Thermal power station
- Primary fuel: Diesel
- Turbine technology: gas turbine

Power generation
- Nameplate capacity: 120MW

= Temporary Generation South =

Temporary Generation South and its larger sibling Temporary Generation North were gas turbine power stations in South Australia. They were bought by the Government of South Australia in 2017 as a response to the 2016 South Australian blackout and load-shedding in February 2017.

Temporary Generation South was four open cycle gas turbines at the former Port Stanvac Refinery at Lonsdale.

The generators were purchased to be used only in emergency shortfalls in electricity supply to the grid, such as in extreme hot weather.
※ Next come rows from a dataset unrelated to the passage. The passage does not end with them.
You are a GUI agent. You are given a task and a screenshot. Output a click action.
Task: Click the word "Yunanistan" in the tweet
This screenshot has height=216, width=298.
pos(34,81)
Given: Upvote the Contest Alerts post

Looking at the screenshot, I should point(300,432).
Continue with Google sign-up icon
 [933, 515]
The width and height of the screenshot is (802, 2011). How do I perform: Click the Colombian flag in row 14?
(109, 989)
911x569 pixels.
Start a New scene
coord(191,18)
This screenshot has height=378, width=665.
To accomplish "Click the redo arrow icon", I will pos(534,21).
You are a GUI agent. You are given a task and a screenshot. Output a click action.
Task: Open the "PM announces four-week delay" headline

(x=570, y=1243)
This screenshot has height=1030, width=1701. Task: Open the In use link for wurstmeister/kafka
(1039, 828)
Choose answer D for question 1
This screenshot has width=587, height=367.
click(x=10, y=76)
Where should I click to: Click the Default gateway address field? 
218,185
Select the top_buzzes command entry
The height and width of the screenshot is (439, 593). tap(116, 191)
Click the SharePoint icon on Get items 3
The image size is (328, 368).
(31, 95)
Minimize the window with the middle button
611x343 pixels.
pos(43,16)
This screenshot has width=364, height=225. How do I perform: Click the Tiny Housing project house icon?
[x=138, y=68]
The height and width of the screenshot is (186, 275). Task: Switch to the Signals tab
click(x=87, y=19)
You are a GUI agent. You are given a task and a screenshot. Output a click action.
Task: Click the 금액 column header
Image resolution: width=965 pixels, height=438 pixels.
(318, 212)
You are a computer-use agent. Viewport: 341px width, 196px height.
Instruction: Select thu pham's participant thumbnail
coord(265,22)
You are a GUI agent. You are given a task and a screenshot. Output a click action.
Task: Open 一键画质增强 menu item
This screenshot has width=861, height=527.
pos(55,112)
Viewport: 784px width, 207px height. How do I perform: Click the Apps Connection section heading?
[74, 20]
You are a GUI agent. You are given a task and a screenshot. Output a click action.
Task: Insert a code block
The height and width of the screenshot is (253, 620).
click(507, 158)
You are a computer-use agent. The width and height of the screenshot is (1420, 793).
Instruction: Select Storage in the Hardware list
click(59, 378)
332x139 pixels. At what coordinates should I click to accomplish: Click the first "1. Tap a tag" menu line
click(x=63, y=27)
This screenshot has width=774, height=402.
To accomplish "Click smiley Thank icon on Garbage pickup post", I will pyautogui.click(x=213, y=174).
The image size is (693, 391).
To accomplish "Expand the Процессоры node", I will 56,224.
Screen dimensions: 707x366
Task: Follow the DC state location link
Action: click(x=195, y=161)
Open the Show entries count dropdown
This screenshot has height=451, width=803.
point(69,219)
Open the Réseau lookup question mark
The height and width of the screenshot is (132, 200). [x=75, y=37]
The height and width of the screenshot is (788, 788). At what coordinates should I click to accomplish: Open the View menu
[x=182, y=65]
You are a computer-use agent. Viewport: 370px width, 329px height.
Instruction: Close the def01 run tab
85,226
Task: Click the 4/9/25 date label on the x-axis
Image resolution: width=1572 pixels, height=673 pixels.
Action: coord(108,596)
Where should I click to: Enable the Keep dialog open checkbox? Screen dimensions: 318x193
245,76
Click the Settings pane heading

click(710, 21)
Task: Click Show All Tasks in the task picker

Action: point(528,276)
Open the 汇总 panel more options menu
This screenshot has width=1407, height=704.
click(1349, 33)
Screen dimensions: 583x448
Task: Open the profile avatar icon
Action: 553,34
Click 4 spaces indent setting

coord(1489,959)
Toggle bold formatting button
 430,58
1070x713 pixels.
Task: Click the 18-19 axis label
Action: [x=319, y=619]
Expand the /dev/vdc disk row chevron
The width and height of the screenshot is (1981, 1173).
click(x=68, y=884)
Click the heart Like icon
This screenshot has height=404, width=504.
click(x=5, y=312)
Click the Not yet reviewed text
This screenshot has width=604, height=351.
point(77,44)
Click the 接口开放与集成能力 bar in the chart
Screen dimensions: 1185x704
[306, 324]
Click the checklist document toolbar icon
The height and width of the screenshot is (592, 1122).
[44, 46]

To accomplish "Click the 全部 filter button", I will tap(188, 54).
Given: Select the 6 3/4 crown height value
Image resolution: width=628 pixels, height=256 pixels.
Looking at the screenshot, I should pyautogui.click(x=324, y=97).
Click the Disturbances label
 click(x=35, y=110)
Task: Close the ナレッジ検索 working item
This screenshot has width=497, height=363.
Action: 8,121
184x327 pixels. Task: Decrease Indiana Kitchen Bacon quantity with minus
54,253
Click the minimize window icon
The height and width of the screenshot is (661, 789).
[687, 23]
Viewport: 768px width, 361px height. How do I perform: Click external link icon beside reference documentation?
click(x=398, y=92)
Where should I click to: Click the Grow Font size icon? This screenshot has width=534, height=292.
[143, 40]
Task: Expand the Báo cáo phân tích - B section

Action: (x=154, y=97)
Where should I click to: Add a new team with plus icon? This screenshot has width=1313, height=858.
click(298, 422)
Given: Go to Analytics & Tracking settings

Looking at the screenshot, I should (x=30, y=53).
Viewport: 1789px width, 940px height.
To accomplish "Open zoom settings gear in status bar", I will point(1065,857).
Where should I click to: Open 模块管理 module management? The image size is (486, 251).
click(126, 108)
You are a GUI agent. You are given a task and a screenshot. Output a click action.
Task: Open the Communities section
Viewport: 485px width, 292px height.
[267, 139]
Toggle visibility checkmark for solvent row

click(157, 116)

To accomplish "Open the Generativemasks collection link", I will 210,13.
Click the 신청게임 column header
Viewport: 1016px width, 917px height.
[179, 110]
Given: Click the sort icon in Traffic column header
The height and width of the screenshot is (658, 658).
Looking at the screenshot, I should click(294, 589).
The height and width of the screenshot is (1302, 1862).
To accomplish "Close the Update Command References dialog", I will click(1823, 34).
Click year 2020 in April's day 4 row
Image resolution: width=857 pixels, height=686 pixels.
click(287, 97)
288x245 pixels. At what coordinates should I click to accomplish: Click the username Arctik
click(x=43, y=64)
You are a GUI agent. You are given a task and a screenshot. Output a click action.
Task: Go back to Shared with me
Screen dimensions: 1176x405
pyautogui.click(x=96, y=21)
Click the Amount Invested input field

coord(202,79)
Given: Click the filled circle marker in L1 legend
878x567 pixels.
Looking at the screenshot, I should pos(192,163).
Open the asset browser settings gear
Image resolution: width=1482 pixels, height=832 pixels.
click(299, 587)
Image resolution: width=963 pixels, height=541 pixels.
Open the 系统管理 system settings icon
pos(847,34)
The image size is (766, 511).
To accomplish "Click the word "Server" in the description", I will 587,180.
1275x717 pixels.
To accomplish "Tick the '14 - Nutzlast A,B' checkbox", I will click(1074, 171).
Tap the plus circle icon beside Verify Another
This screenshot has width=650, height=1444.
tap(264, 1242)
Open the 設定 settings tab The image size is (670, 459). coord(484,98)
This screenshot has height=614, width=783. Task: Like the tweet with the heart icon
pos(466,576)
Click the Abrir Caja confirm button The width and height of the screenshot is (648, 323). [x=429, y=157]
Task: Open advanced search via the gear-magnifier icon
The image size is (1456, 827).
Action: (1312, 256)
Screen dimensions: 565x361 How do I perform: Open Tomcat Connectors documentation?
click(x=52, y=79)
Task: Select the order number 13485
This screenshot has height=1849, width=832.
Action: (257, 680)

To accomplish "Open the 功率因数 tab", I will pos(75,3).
They were first used on 24 January 2019 to deal with a supply shortfall in Victoria.

The intent of the Weatherill ALP state government was that the turbines will be converted from diesel fuel to natural gas and moved to a single location while remaining owned by the government.

In August 2019, the state government (following the 2018 election, now controlled by the Liberal party) announced that it had arranged 25-year leases of the power stations to two different companies, with the leases taking effect from May 2020. Both companies operate wind farms in South Australia. The four generators at Lonsdale will be leased to Infigen Energy and will be moved from the SA Water desalination plant to the SA Water Bolivar Waste Water Treatment Plant and converted to operate on natural gas instead of diesel. The plant was closed in May 2022, with intent to complete the relocation to Bolivar and conversion to gas by the end of 2022.